Problem:
From the Cryptosporidium dissertation abstract below, list every abbreviation that appears alongside its spelled-out name, pairing each with that full name.

Document text:
::::
Files
Abstract
Cryptosporidium is a diverse genus of parasites that causes severe diarrhea, particularly in infants and immunocompromised individuals in low- to middle-income countries. Due to the challenges of obtaining sufficient pure parasites, the genomic diversity of Cryptosporidium species remains poorly understood. Furthermore, there is evidence of multiple subtypes within a single population. This increases the likelihood of genomic recombination events, further contributing to this parasite's complex diversity. This dissertation explores the challenges hindering research on Cryptosporidium diversity and proposes potential solutions.The first chapter reviews the current knowledge, advances, and applications of genomics in Cryptosporidium research. Although progress has been made in genomic research, approximately 50% of the Cryptosporidium genomic assemblies in the National Center for Biotechnology Information (NCBI) database consist of only two species. The second chapter evaluates Multiple Displacement Amplification (MDA) in association with whole-genome Oxford Nanopore Technology (ONT) sequencing. I assessed its efficiency with varying DNA inputs and sequencing output. ONT rapid libraries were successfully generated from starting DNA inputs as low as 0.025 ng using MDA.
Considering the evidence of mixed infections, the third chapter assesses recombination events within samples from a single host. Single oocysts from a mouse model infected with C. parvum and C. tyzzeri were sequenced and analyzed. Despite the limited breadth of coverage in the single oocyst assembly, recombination events were identified, indicating genetic exchange between species or subtypes during mixed infection.
In Chapter 4, I conducted a comparative genomic analysis of whole-genome SNP data from Cryptosporidium parvum SRA datasets, revealing two major clades: Africa–China and Europe–USA, with minimal differentiation between the latter. Chinese samples (subtype IId) were highly clonal, while African samples showed divergent subgroups and possible gene flow. Samples from the USA showed signatures suggesting recent introduction from Europe, whereas European populations were diverse and recombining. Positive selection signals on chromosome 6, in Africa–USA comparisons, identified genes linked to host and environmental adaptation. These findings highlight the role of geography and evolution in shaping C. parvum diversity and provide a framework for surveillance and control.
::::
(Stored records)
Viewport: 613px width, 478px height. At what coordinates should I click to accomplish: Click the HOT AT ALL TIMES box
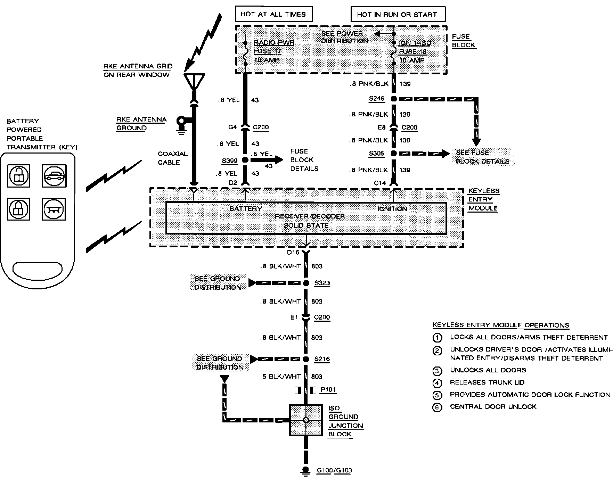point(273,14)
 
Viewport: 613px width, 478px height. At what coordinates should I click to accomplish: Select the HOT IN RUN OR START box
point(398,14)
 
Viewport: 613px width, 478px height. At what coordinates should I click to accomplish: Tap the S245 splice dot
point(394,99)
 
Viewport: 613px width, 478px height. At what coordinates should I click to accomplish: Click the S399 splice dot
point(245,160)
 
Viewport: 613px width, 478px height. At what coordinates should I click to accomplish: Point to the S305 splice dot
point(394,153)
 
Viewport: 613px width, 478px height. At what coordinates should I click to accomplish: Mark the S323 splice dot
point(306,283)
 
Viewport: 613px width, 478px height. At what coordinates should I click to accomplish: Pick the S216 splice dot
point(306,359)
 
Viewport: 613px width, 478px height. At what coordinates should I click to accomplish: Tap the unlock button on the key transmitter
point(19,176)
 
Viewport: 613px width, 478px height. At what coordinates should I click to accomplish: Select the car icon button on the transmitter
point(54,176)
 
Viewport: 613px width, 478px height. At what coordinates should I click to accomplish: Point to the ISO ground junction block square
point(306,420)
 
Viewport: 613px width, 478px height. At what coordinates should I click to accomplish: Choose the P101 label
point(328,390)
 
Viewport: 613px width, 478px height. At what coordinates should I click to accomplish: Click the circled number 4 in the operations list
point(437,383)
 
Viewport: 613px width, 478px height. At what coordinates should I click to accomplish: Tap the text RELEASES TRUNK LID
::::
Solution to this problem:
NCBI: National Center for Biotechnology Information
MDA: Multiple Displacement Amplification
ONT: Oxford Nanopore Technology